** start of Material provided **
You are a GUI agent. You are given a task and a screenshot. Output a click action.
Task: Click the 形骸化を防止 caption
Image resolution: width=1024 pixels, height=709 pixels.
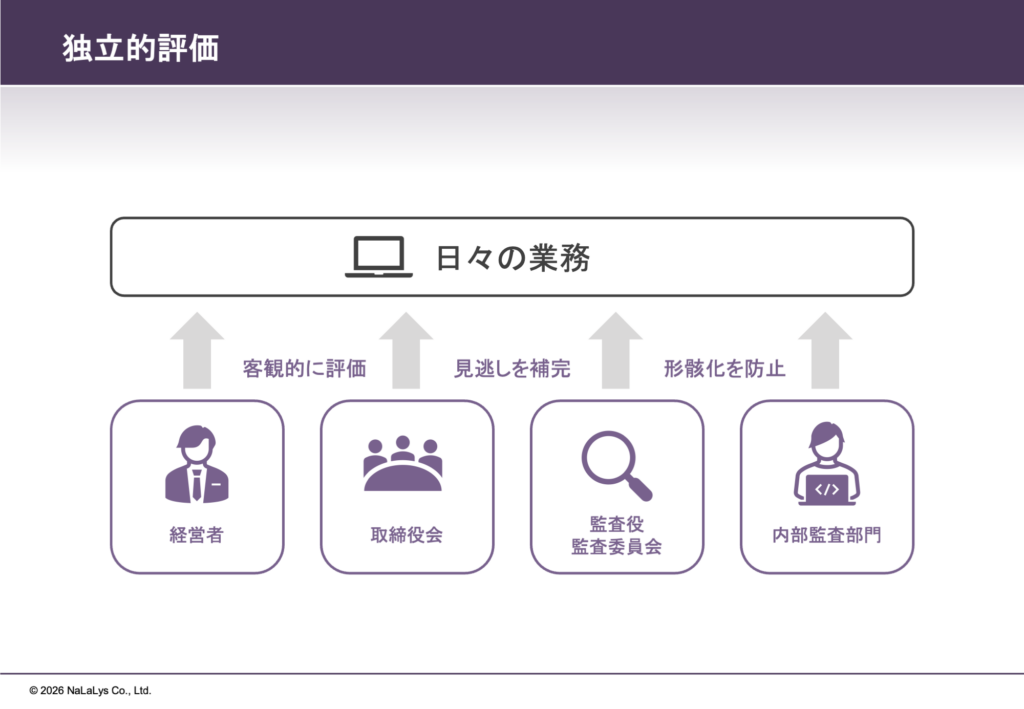tap(724, 369)
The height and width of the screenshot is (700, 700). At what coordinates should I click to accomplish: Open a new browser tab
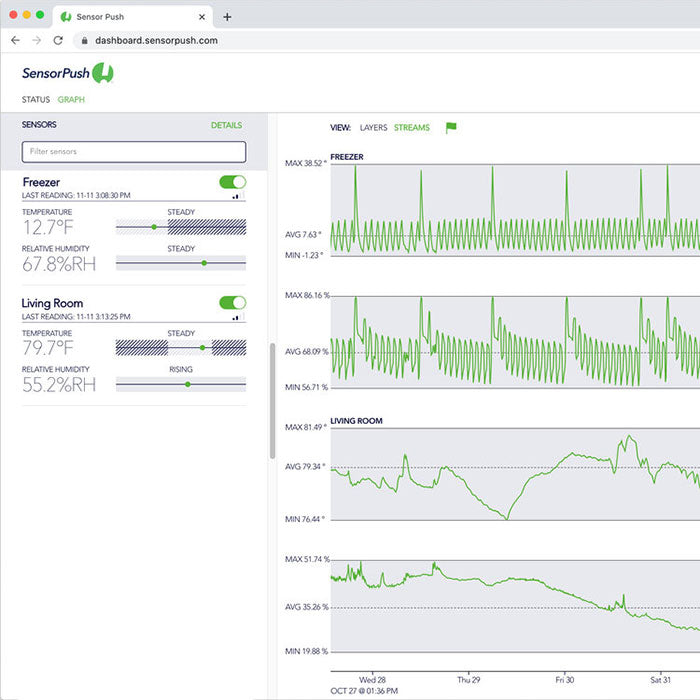227,17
** end of Material provided **
* [What you should do]:
Please put the records above into a JSON list of strings with one string per line, skipping blank lines. Leave the pictures out.

* [Answer]:
[
  "You are a GUI agent. You are given a task and a screenshot. Output a click action.",
  "Task: Click the 形骸化を防止 caption",
  "Image resolution: width=1024 pixels, height=709 pixels.",
  "tap(724, 369)",
  "The height and width of the screenshot is (700, 700). At what coordinates should I click to accomplish: Open a new browser tab",
  "227,17"
]